Dpt. of English, Nadelberg 6, room 13

Gastvorlesung / Vortrag

Transcendental Poetics and the Futures of American Romanticism: A Primer

Guest Lecture: Dr. Ridvan Askin (University of Basel)


Transcendental Poetics and the Futures of American Romanticism builds on the premise that “[R]omanticism [...] is a living, as yet unrealized possibility,” as Nikolas Kompridis has put it. Accordingly, it traces the romantic project from its inception in the late eighteenth and early to mid-nineteenth centuries through the twentieth century to today.

In order to do so, I begin with American transcendentalism, particularly the work of Ralph Waldo Emerson and Margaret Fuller, which I understand as the distillation and poignant expression of romanticism as it incorporates and builds on the earlier European romantic discourse. Scrutiny of this original phase of romanticism yields the following definition of the romantic project: Romanticism emerges as the attempt to draw up a comprehensive and accurate account apt to reconcile the human (thought) and nonhuman (nature) worlds decisively divorced by Kant’s critical project.
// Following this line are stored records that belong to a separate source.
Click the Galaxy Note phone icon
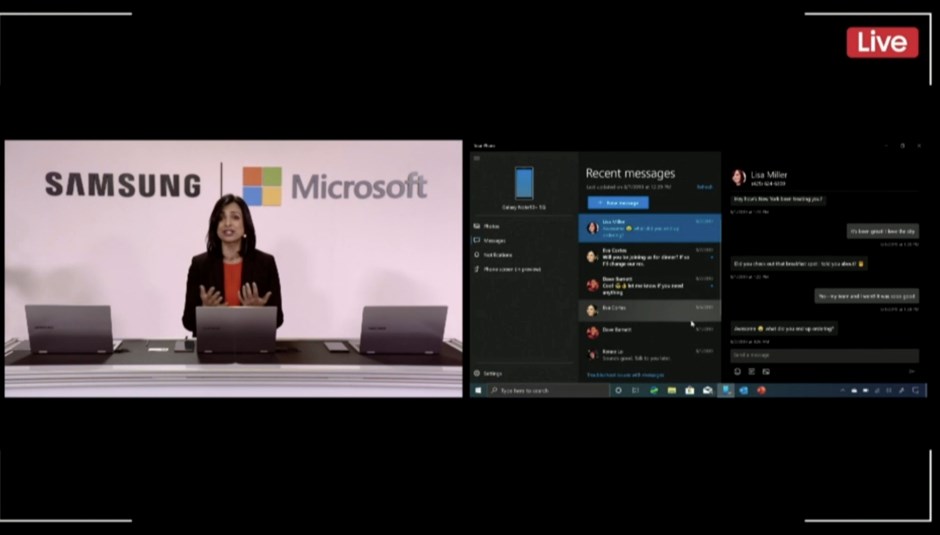Viewport: 940px width, 535px height. tap(524, 183)
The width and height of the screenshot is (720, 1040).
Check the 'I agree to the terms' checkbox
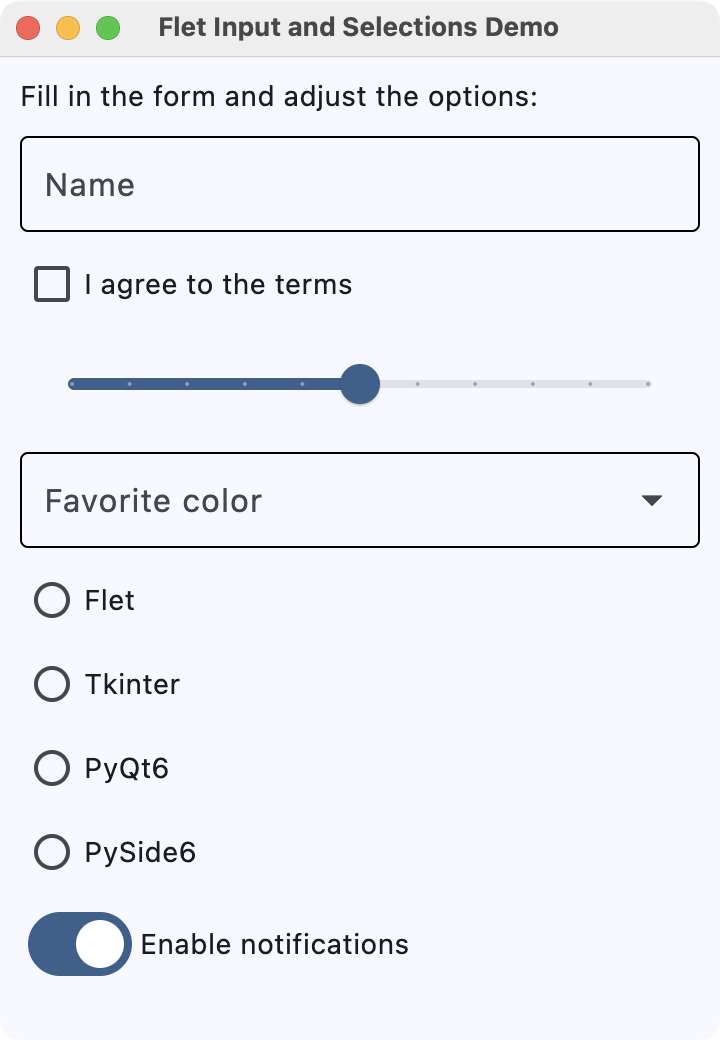(51, 284)
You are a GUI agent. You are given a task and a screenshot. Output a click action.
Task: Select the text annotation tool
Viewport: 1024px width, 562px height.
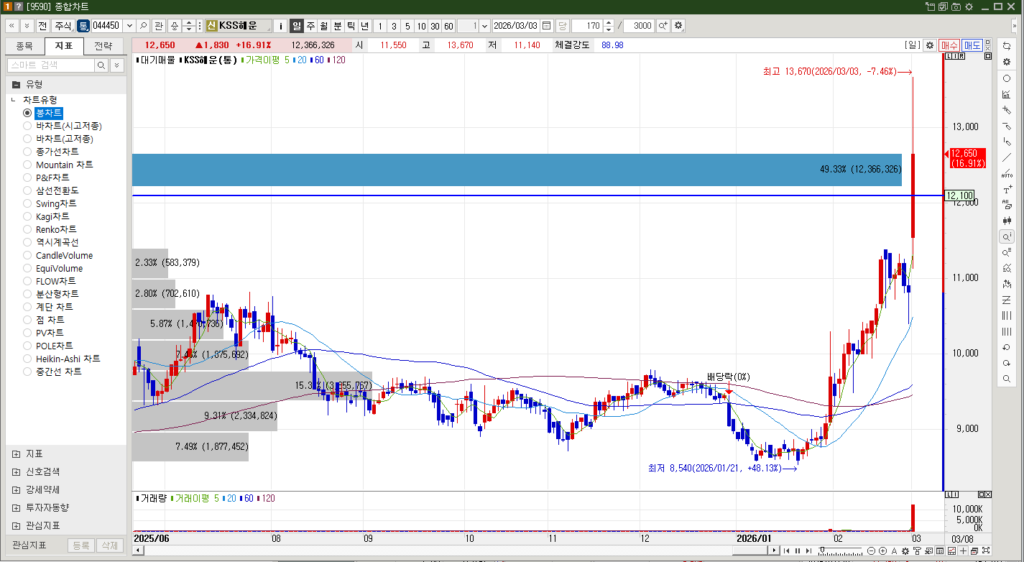[x=1006, y=189]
In order to do so without relinquishing Kant’s critical insights, it needs to be able to ground thought in nature without reducing thought to mere mechanism. Such a project remains very much a transcendental project, but “transcendental” now comes to signify a real ground in nature, what the romantics called the Absolute, rather than the mere conditions of thought. To comply with Kant’s critical project, this Absolute needs to be located beyond the limits of thought. That is, the Absolute has to remain inaccessible by means of rational, conceptual thought. If this is the case, the only remaining option is aisthesis or aesthetic intuition. It is precisely this wager on aisthesis that makes the project of the reconciliation of thought and nature romantic. Since works of art in general and literary works in particular (due to their linguistic constitution) amount to the material manifestation of aesthetic intuition, art and literature attain central importance in romantic discourse—they become the royal road to the Absolute.

Following up on Kompridis’ diagnosis above, I trace the development of this project by means of close readings of what I take to be some of its paradigmatic twentieth- and twenty-first-century exemplars. These close readings track the very means and techniques with which these texts purport to theorize and, importantly, unveil the Absolute. In the colloquium, I will first elucidate the overall project as delineated above in order to then zoom in on one of my exemplars. As additional incentive, YOU get to decide which one.